2.The detailed evaluation metric computational protocols should be included in the manuscript.

Response: The RMSE: $RMSE = \sqrt{ \frac{1}{N} \sum_{i=1}^N (x_i-\hat{x}_i)^2}$ , where $N$ is the total number of the imputation target datapoints, $x_i$ is the target data value, and . $\hat{x}_i$ is the imputation data value.

The MAE: $MAE = \frac{1}{N} \sum_{i=1}^N |x_i-\hat{x}_i|$ . We will include the computation protocols in the appendix.

审稿人评论

2025-04-05

It appears that the author's rebuttal has not fully addressed the reviewer's concerns. The specific points of contention are listed as follows:

The acceleration mechanism for the DPM solver relies on the property that the OU process contains a linear drift term, allowing it to be modeled by an exponential integrator. However, the SDE presented in the manuscript does not include such a linear drift term. This suggests that the author may have misunderstood the underlying concepts.
If the missing-data mechanism is not explicitly considered—for instance, under a Missing Not At Random (MNAR) scenario—this can lead to incorrect results. If this assumption is integral to the proposed approach, we recommend clearly articulating it in the manuscript.
Please provide a detailed proof for Eq. (12) to substantiate the claim made in the proposal.
The claim that strong friction can negate acceleration requires clarification. If this setup indeed renders related references irrelevant, could you explain why? Otherwise, it would suggest that those references [1-2] serve no meaningful purpose in the context of this discussion.
The computation of MAE is given as $MAE = \frac{1}{N} \sum_{i=1}^N |x_i - \hat{x}_i|$ . However, based on PyPOTS/pypots/nn/functional/error.py, it seems that the mask matrix should be included in the calculation. Could you clarify this discrepancy?
"If we can estimate the target distribution's mean unbiasedly, then a generative methodology is suitable for imputation tasks." However, when the target distribution is bimodal—such as a Gaussian Mixture Model (GMM)—which "mean" are we referring to?

References:
[1]. Accelerated Flow for Probability Distributions, ICML 2019
[2]. A variational perspective on accelerated methods in optimization, PNAS 2016

作者评论

2025-04-07

Many thanks for the feedback.

C1: acceleration mechanism for the DPM solver...
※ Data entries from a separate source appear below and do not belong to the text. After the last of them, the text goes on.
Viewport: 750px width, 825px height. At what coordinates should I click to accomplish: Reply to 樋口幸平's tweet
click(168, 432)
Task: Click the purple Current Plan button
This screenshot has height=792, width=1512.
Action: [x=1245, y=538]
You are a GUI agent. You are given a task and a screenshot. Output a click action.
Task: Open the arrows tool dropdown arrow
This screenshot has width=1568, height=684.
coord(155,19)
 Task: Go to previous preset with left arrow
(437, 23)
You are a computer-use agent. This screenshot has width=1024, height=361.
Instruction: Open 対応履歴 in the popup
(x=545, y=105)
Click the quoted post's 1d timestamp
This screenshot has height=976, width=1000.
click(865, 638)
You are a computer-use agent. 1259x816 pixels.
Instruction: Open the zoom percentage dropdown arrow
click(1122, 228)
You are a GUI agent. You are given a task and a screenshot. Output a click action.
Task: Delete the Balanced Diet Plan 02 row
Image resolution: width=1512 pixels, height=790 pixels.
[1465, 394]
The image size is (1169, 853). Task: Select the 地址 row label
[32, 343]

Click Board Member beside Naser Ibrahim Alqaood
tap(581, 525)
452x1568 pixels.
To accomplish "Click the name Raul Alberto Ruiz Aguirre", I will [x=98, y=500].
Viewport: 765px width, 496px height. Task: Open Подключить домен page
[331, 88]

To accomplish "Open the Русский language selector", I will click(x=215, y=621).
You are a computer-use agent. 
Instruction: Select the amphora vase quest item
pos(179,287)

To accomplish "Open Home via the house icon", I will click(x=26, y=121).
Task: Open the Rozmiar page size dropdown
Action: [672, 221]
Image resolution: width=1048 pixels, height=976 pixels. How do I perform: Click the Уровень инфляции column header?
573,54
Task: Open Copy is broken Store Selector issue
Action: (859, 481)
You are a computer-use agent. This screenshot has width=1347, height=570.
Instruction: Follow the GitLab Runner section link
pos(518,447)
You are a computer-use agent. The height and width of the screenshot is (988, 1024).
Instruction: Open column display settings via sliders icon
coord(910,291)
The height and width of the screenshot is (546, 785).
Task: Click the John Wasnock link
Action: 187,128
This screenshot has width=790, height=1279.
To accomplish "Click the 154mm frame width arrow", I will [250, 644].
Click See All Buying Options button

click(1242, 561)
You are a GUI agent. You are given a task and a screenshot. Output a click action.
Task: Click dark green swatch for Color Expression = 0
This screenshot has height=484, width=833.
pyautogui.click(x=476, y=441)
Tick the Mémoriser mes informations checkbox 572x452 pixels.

R1: The acceleration mechanism proposed the DPM solver aims to reduce the numerical error of the time integral for the semilinear probability flow ODE learned by a DDPM/VP-SDE (whose sampling path is not necessarily the optimal/shortest in the Wasserstein sense). In contrast, the drift term of the SDE learned by the OT theory and flow matching in the paper allows us to compute the geodesic/straight/shortest path in the Wasserstein space to accelerate the sampling speed. We will include the discussion in the paper.

C2: If the missing-data mechanism...

R2: We are aware of the importance of the problem setup the reviewer raised. The MNAR scenario is indeed tricky to handle as it requires domain-specific knowledge. In our setting, the masks are generated independently of the data. This problem formulation is consistent with numerous prior works on time series imputation, as listed below. Nevertheless, we will explicitly clarify this issue in the paper.

References:

[1] Fortuin, et al. Gp-vae: Deep probabilistic time series imputation. AISTATS, 2020.

[2] Tashiro, et al. Csdi: Conditional score-based diffusion models for probabilistic time series imputation. NeurIPS, 2021.

[3] Bilos, et al. Modeling temporal data as continuous functions with stochastic process diffusion. ICML, 2023.

[4] Wu, et al. Timesnet: Temporal 2d-variation modeling for general time series analysis. ICLR, 2023.

[5] Chen, et al. Provably convergent Schrodinger bridge with applications to probabilistic time series imputation. ICML, 2023

[6] Wang, et al. Optimal Transport for Time Series Imputation. ICLR, 2025.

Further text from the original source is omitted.